Nourri au bon lait du film noir de l’âge d’or du cinéma américain, Tarik Saleh mène son film d’une main solide et embarque, sans coup férir, le spectateur dans un festival de coups tordus. Pour cela, le cinéaste peut compter sur d’excellents comédiens comme Zineb Triki qui fut de l’aventure du Bureau des légendes, et qui incarne, ici, la belle Madame Suzanne. Et puis bien sûr, il y a l’ami et acteur fétiche Fares Fares, présent dans tous les films de Saleh. Il campe, ici, un George Fahmy, vedette accomplie puis simple rouage d’un complot qui le dépasse.

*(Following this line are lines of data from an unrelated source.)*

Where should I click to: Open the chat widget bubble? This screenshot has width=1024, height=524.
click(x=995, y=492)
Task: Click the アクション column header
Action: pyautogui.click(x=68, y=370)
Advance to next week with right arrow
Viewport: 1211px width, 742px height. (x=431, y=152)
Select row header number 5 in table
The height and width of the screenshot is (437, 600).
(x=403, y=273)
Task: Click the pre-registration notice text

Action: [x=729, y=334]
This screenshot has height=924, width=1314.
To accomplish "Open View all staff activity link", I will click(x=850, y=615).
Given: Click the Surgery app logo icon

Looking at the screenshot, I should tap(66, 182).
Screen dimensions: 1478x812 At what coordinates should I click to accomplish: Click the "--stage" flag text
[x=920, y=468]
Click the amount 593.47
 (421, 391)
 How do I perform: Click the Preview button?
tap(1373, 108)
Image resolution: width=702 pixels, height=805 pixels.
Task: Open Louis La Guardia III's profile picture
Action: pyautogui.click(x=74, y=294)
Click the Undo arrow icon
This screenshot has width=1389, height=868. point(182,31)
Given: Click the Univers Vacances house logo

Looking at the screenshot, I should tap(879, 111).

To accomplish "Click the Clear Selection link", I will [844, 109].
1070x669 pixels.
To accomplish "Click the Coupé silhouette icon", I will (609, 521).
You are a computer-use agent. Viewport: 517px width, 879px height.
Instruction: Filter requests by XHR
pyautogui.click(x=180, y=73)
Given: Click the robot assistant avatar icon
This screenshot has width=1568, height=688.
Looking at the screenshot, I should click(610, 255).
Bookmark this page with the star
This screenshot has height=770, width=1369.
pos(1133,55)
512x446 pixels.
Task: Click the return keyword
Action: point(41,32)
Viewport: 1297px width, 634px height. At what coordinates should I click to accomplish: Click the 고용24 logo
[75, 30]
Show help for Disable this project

Après une projection, plutôt glaciale, de La volonté du peuple, George est de retour, dans la rue, parmi un groupe de vieux parieurs accrochés à un poste de radio. Même si, en 1956, Nasser a interdit les courses de chevaux et fermé l’hippodrome de Gizeh, ils se réunissent toujours pour jouer. Pour le cinéaste, ces parieurs représentent un rêve anéanti. Peu importe qui est en train de piller le pays, ils sont toujours là…
Les chevaux sont au départ. Les jeux sont faits. George va sans doute perdre de l’argent. Mais qu’importe, ce n’est pas vraiment un problème pour lui. Par contre, son visage est plus fermé qu’autrefois. Comme s’il venait de se réveiller d’un mauvais songe.
LES AIGLES DE LA REPUBLIQUE Thriller (Suède/France/Danemark/Finlande – 2h09) de Tarik Saleh avec Fares Fares, Lyna Khoudri, Zineb Triki, Amr Waked, Chrerien Dabis, Ahmed Kairy ; Nael, Sherwan Haji, Suhaib Nashwan. Dans les salles le 12 novembre.